Provided material
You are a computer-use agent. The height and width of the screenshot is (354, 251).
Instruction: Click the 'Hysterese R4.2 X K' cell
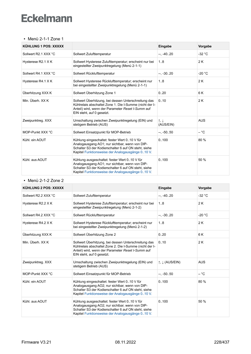37,223
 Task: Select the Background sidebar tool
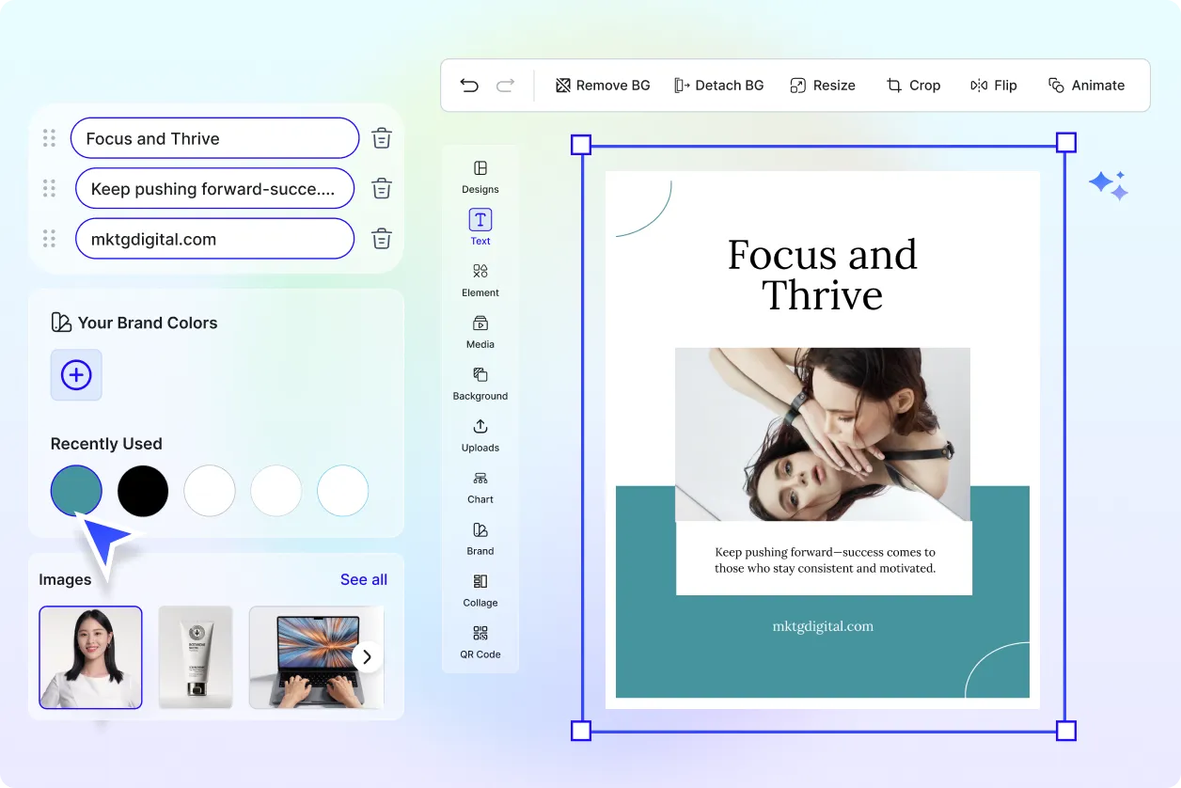[x=480, y=383]
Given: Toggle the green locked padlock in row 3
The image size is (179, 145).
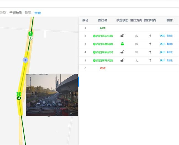Looking at the screenshot, I should pyautogui.click(x=122, y=44).
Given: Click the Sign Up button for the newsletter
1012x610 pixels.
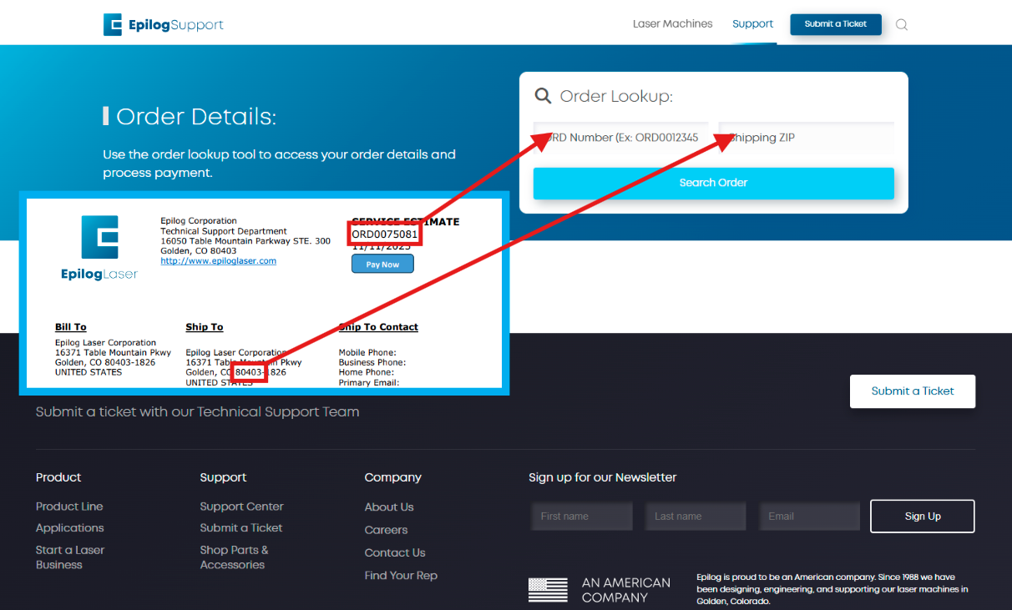Looking at the screenshot, I should pos(922,516).
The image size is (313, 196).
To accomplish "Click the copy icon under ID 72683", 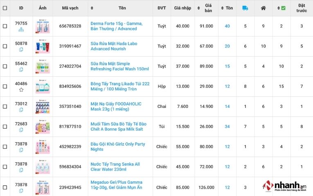I will pyautogui.click(x=21, y=130).
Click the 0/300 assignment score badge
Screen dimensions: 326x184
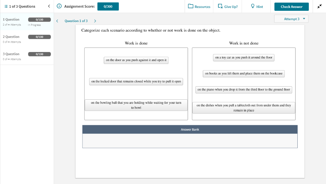pyautogui.click(x=108, y=6)
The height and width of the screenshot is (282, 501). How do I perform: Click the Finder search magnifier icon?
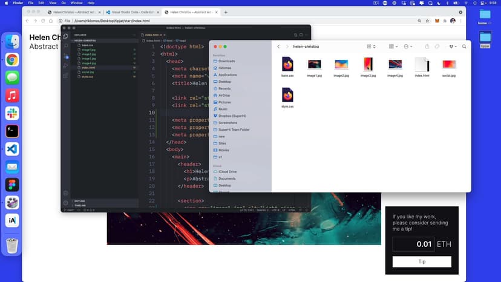pyautogui.click(x=464, y=47)
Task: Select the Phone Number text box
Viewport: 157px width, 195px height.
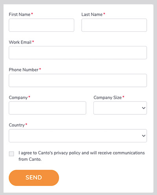Action: click(78, 81)
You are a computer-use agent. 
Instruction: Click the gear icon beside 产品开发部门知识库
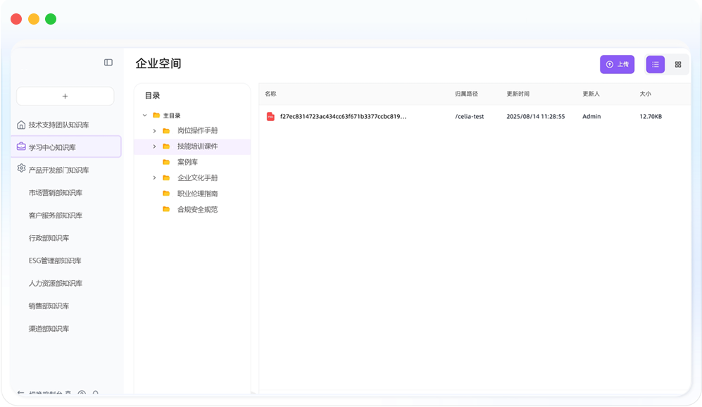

Task requirements
Copy the lines of the listing above, from the line containing "The height and width of the screenshot is (282, 501)." through the end of the listing, reproducing each one precisely and leaving out the pictures.

Answer for this exercise
The height and width of the screenshot is (282, 501). How do I perform: Click the Finder search magnifier icon?
pyautogui.click(x=464, y=47)
Task: Select the Phone Number text box
Viewport: 157px width, 195px height.
Action: click(78, 81)
You are a computer-use agent. 
Instruction: Click the gear icon beside 产品开发部门知识库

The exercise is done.